Viula – Uma vez criaram uma célula de homossexuais que se reunia na Tijuca para fazer uma espécie de terapia em grupo. Em vez de virarem heterossexuais, começou a rolar paquera. Tinha gente que saía da reunião para namorar. Dentro do próprio apartamento que sediava os encontros aconteceram experiências sexuais. A célula acabou cancelada. Outra situação absurda ocorreu em um congresso da Exodus – grupo cristão internacional que combate a homossexualidade – em Viçosa. Os caras paqueravam e ficavam juntos durante o evento. A mensagem da militância gay, que se reuniu na porta, era: ”Nos deixem em paz”. Lá dentro, dizíamos que Deus transforma. Mas quem estava no evento fazia o mesmo que o pessoal de fora (risos). Era uma incoerência total.

ÉPOCA -Sua saída do Moses coincidiu com sua ‘’saída do armário”?

Viula – Sim. Há três anos abri o jogo com as lideranças da Igreja Batista e do Moses e me separei de minha mulher. Depois de um mês isolado, voltei para o casamento e para o Moses. Tinha chegado à conclusão de que era gay, mas não tinha resolvido a questão de fé em minha cabeça. Dois anos depois, me desliguei de vez.
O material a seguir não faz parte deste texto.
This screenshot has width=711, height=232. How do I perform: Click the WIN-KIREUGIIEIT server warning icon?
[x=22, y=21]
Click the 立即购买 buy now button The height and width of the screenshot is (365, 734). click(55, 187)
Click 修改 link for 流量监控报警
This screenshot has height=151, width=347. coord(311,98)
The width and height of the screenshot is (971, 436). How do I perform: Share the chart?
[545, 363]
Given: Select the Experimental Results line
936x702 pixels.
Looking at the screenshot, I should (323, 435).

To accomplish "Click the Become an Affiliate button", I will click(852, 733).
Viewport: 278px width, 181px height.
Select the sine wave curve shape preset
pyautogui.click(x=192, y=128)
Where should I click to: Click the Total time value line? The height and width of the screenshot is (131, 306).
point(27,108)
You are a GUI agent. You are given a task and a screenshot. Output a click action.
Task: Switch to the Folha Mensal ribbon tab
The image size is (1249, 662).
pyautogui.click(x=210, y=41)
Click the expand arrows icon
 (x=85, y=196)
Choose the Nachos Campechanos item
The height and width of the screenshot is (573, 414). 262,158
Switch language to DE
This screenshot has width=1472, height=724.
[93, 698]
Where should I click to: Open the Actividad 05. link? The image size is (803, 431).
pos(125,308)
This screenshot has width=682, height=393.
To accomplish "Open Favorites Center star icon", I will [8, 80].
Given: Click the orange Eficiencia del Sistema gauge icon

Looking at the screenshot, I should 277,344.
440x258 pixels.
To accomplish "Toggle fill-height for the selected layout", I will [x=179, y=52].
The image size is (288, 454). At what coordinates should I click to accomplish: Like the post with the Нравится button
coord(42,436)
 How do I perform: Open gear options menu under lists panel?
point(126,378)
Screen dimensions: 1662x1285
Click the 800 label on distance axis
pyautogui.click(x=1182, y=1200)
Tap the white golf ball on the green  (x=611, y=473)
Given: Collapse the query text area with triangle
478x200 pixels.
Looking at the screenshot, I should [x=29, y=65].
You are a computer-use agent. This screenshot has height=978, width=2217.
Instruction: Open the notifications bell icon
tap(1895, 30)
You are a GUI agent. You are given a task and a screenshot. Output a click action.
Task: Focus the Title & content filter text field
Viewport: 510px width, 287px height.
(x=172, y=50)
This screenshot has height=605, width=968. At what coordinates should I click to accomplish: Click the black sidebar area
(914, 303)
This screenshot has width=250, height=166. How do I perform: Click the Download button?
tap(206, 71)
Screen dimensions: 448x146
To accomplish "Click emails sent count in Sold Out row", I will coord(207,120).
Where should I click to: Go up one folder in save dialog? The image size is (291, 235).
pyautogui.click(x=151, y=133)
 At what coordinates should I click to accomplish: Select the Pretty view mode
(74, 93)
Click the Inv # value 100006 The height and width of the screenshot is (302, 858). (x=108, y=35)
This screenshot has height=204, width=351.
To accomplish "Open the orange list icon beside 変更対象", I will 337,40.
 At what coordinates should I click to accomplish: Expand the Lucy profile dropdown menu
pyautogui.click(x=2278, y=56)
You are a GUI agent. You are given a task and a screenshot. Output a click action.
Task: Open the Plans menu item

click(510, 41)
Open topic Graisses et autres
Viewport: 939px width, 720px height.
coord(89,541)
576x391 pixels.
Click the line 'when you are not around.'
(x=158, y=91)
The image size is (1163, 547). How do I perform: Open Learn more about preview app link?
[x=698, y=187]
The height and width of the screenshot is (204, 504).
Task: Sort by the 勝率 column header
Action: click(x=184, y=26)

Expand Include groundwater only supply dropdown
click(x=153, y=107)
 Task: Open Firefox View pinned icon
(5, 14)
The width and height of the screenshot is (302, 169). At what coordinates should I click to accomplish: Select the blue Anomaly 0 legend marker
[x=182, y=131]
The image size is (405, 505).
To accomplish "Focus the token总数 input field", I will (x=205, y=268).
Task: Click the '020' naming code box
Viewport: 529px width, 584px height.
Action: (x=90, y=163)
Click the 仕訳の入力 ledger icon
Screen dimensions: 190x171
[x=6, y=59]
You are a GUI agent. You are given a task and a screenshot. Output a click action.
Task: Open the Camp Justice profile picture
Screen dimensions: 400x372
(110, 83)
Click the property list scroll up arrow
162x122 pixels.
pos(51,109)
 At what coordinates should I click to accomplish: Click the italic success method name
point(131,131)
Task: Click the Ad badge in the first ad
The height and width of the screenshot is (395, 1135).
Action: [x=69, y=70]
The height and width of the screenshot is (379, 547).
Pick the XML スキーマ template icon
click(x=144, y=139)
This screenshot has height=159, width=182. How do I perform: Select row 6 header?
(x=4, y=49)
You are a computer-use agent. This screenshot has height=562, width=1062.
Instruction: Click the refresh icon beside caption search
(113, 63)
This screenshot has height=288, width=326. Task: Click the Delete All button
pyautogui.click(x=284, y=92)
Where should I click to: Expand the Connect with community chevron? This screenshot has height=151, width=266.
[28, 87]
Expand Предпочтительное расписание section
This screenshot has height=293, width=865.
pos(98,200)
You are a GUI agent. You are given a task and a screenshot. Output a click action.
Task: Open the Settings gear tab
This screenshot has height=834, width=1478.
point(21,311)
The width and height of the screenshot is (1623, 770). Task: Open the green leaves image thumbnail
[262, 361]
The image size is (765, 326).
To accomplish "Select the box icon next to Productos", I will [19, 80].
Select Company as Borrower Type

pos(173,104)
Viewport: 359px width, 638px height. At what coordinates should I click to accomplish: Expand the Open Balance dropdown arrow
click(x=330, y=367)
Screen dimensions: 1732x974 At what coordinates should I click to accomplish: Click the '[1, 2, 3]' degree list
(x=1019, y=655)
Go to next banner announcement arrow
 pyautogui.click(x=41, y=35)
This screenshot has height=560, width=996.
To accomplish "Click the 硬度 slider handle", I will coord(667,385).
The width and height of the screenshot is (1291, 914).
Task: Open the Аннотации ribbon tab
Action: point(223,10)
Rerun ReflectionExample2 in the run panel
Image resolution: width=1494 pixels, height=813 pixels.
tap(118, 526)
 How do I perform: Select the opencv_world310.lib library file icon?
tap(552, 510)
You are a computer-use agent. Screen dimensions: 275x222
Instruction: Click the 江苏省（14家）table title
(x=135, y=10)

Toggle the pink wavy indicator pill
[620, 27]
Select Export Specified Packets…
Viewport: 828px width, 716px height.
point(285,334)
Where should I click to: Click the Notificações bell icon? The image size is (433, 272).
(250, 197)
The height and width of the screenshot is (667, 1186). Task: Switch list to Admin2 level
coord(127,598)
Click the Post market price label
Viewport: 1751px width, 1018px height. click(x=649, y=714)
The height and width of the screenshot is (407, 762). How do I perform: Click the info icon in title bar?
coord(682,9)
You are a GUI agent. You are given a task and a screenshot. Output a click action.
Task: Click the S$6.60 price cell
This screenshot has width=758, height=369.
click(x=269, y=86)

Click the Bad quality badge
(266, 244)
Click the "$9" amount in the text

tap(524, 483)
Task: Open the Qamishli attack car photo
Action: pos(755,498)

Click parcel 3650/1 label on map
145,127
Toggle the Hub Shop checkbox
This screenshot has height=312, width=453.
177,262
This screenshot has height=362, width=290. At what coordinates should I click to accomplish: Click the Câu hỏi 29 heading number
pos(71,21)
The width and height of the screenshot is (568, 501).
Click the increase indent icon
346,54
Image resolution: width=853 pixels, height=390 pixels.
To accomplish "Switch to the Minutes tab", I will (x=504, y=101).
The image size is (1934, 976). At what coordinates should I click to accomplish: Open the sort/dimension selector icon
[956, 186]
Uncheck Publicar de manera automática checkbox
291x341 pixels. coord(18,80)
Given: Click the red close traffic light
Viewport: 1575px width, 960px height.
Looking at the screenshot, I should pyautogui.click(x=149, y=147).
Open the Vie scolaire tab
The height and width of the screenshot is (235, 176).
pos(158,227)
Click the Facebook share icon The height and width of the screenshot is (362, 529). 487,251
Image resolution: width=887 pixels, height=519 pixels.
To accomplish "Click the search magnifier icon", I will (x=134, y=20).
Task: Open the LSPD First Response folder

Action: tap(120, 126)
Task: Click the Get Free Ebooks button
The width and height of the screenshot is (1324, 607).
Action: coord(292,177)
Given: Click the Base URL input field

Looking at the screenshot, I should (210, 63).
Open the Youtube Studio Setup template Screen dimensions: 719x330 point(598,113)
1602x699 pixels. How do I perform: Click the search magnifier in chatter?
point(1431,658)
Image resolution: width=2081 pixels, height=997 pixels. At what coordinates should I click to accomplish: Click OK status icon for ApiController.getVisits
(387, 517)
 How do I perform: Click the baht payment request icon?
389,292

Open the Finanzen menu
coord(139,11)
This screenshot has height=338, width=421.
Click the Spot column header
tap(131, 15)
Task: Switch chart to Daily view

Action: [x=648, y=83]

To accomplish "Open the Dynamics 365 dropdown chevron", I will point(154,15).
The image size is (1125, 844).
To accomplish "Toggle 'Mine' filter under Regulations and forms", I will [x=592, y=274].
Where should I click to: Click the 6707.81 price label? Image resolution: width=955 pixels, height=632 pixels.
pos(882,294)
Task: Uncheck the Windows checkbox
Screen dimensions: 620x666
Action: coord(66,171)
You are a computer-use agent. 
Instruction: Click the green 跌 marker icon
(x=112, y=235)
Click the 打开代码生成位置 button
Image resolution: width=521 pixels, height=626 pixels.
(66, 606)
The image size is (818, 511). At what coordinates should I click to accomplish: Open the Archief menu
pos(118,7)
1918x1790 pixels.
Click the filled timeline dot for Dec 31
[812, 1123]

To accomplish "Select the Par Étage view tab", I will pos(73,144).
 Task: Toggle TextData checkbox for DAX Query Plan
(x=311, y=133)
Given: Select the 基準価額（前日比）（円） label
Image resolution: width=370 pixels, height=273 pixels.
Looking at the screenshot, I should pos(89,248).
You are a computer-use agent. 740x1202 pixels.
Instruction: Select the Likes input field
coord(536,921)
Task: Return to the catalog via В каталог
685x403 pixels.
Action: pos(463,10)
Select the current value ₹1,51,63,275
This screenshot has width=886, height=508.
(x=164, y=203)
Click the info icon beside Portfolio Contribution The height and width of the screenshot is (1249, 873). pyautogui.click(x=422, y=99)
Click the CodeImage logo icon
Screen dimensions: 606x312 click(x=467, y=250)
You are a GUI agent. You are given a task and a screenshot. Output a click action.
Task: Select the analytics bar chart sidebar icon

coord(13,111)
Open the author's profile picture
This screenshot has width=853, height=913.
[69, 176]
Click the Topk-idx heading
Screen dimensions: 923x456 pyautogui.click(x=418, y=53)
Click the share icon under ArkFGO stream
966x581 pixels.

ÉPOCA – Como sua família reagiu?

Viula – A relação com minha ex-mulher é amigável, mas com meus pais está extremamente abalada. São evangélicos e negaram a vida inteira que tinham um filho gay. Não suportaram ouvir de mim o que sempre quiseram esconder. Não nos falamos mais. Tenho um filho de 9 anos e uma menina de 12. Contei a verdade a ela e expliquei por que não podia continuar casado. Ela diz que me ama e não tem vergonha do pai.

ÉPOCA -A mensagem evangélica alimenta a homofobia?

Viula – A maioria dos evangélicos discrimina. O deputado Édino Fonseca é notadamente desequilibrado. Disse na Assembléia de Deus que os gays desejam fazer clonagem para criar um exército e dominar a sociedade. Há muitas pessoas desinformadas nos templos e, para elas, o gay é inimigo em potencial. O Moses deveria orientar as famílias assim: ”Seu filho é gay, mas pode ser saudável, bonito, inteligente e bem-sucedido, como qualquer heterossexual”. Isso nunca foi feito.

ÉPOCA -Você atualmente freqüenta alguma igreja?

Viula – Não. Mas isso não está só relacionado a minha homossexualidade. Conheço muitos gays que são religiosos. Abandonei a igreja por pensar que o Deus cristão é um mito. Mas acho importante militar por uma abertura na igreja. Como grupo social, ela tem de ter uma representatividade gay para não ser discriminatória. Não sou ativista, mas incentivo os movimentos gays, sobretudo o de Luiz Mott (Grupo Gay da Bahia), que foi massacrado por nós, do Moses. Neste ano, fui à ParadaGay do Rio pela primeira vez como homossexual assumido. Antes ia como evangelista. Foi uma experiência maravilhosa. Nunca estive tão em paz.